Under existing law, if couples are married in a Church of England ceremony they are simultaneously legally and religiously ‘married’, because of the status and function of the Established church.
However, if they are married by another denomination or faith group, a separate act of state- recognised registration is required. A civil ceremony by a registrar allows no religious content.
Ekklesia says that a fresh approach is required to address the anomalous status of the Church of England; to clarify the situation created by civil partnerships (which grant similar legal rights to ‘marriage’ for lesbian and gay couples, but not comparable status); to address the confusion between religious and civil marriage; and to cater for the legal arrangements that different live-in couples require.
Under Ekklesia’s proposals for further debate, individuals who want to enter into marriage as a religious commitment within Christian and other contexts would be free to do so.
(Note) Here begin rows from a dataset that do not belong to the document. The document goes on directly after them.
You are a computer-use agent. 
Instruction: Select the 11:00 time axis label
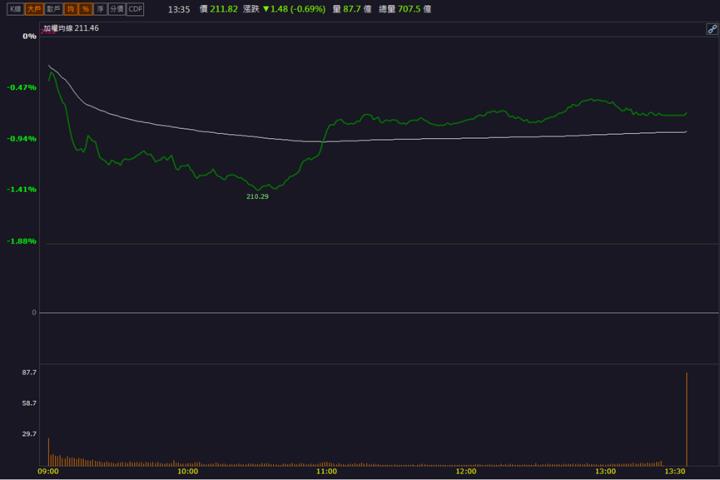point(326,471)
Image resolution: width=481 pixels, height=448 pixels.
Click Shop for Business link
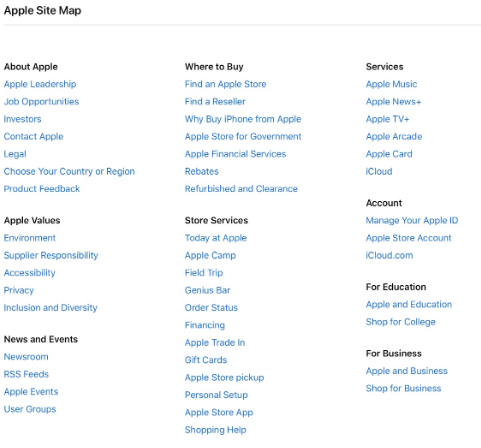tap(404, 388)
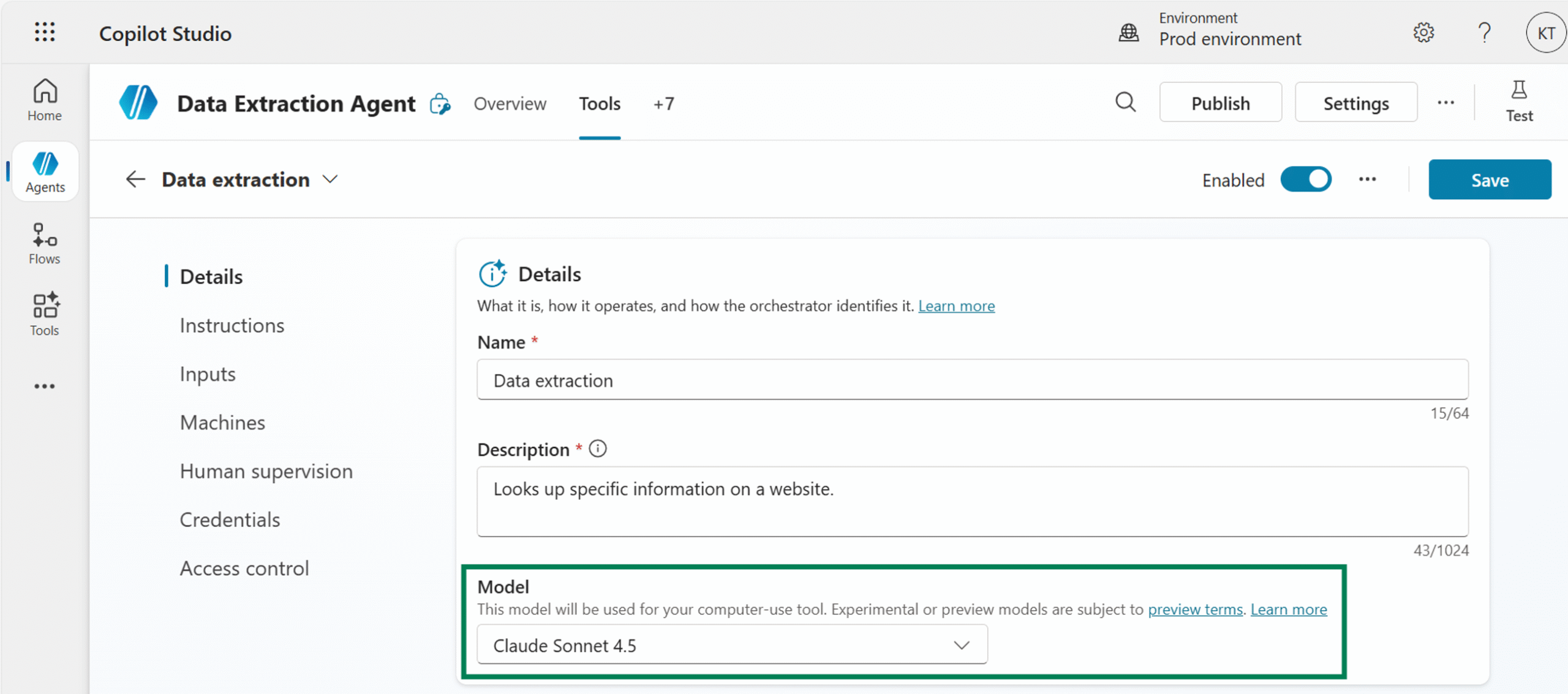Screen dimensions: 1568x694
Task: Open the +7 more tabs overflow
Action: point(663,104)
But registering their partnership under law would be a separate process allowing different arrangements depending upon their intent – and including provisions for the protection of children.
The think-tank says the framework it is suggesting would make it clear that religious marriage is something very different from that defined under law, would avoid people having to make vows they do not believe in, and would encourage couples to think more seriously about the kind of commitment they wanted to enter into.
It would also separate arguments within religious communities about gay marriage and cohabitation from the state’s provision of legal contracts for relationships, and would make space for both faith- based and secular understandings – without privileging or constraining either.
“Legal marriage clearly isn't working in its present form,” says Ekklesia's director Jonathan Bartley. “A divorce rate of around 40% in and of itself is surely evidence enough of this.”
He continues: “At the moment there is only one form of marriage defined under law, which everyone has to take or leave. It does not reflect Christian ideas of marriage, which are based on a covenant before God, rather than a legal contract and agreement between individuals. And it does not properly acknowledge the reality of the existence of other, secular viewpoints, either.”
Rather than trying to promote one idea of marriage, Ekklesia argues that it would be more helpful for the law to focus on the intentions underlying legal arrangements. Such values as justice, compassion, protection, community, commitment and love could thereby receive acknowledgement within public policy debate.
The think-tank says that this approach is consonant with a principal strand of the Church of England’s last major report of families, Something to Celebrate, which affirmed the centrality of Christian marriage within the understanding of the church.
But it also said that other forms of relationship should be acknowledged, and that in wider society Christians should affirm different attempts to express faithfulness and love –without necessarily according them the same status as Christian marriage.
“That last point raises the nub of the current problem,” says Ekklesia’s Jonathan Bartley. “Religious communities are entitled to have their own ideal of marriage which they offer to the wider society. But requiring others to accept this definition by law benefits no-one. It is confusing and counter- productive.”
The current legal case in the High Court where a lesbian couple married in Canada are seeking to have their marriage recognised as such under UK law is another demonstration that the situation needs to be addressed, says Ekklesia. Some faith groups opposed to the full recognition of gay people are resisting this shift in legal definition, and would thereby deny others their wishes.
Similarly, the Archbishop of Canterbury argues that the government Law Commission’s proposal about granting legal rights to live-in (cohabiting) couples would risk “further undermining marriage”.
On this, Ekklesia says that trying to stop the civil authorities providing protection to established cohabitees is a bad way to promote the ideal of lasting love that marriage is meant to enshrine in a church context.
Says Bartley: “If the church wants to argue that Christian marriage, rooted in the grace of God, is preferable to civil cohabitation, it is free to do so. But there must surely be something wrong when the church’s ‘defence’ of holy matrimony apparently involves perpetuating what many will see as an unholy injustice against established live-in couples.”
Ekklesia says it is aware of the large implications for the tax and benefit system arising from the alternative marriage framework it is suggesting, and indeed for many other areas of public policy. But it suggests that a fresh approach that could make the system less complex in the long run.
Similarly, argues Jonathan Bartley, “the theological debate about relationships, sexuality and marriage could be re-opened in the churches in a much more positive and challenging way – one that stops using the Bible and ecclesial authority as weapons, and which focuses instead on the hope-centred new community that Christ creates.”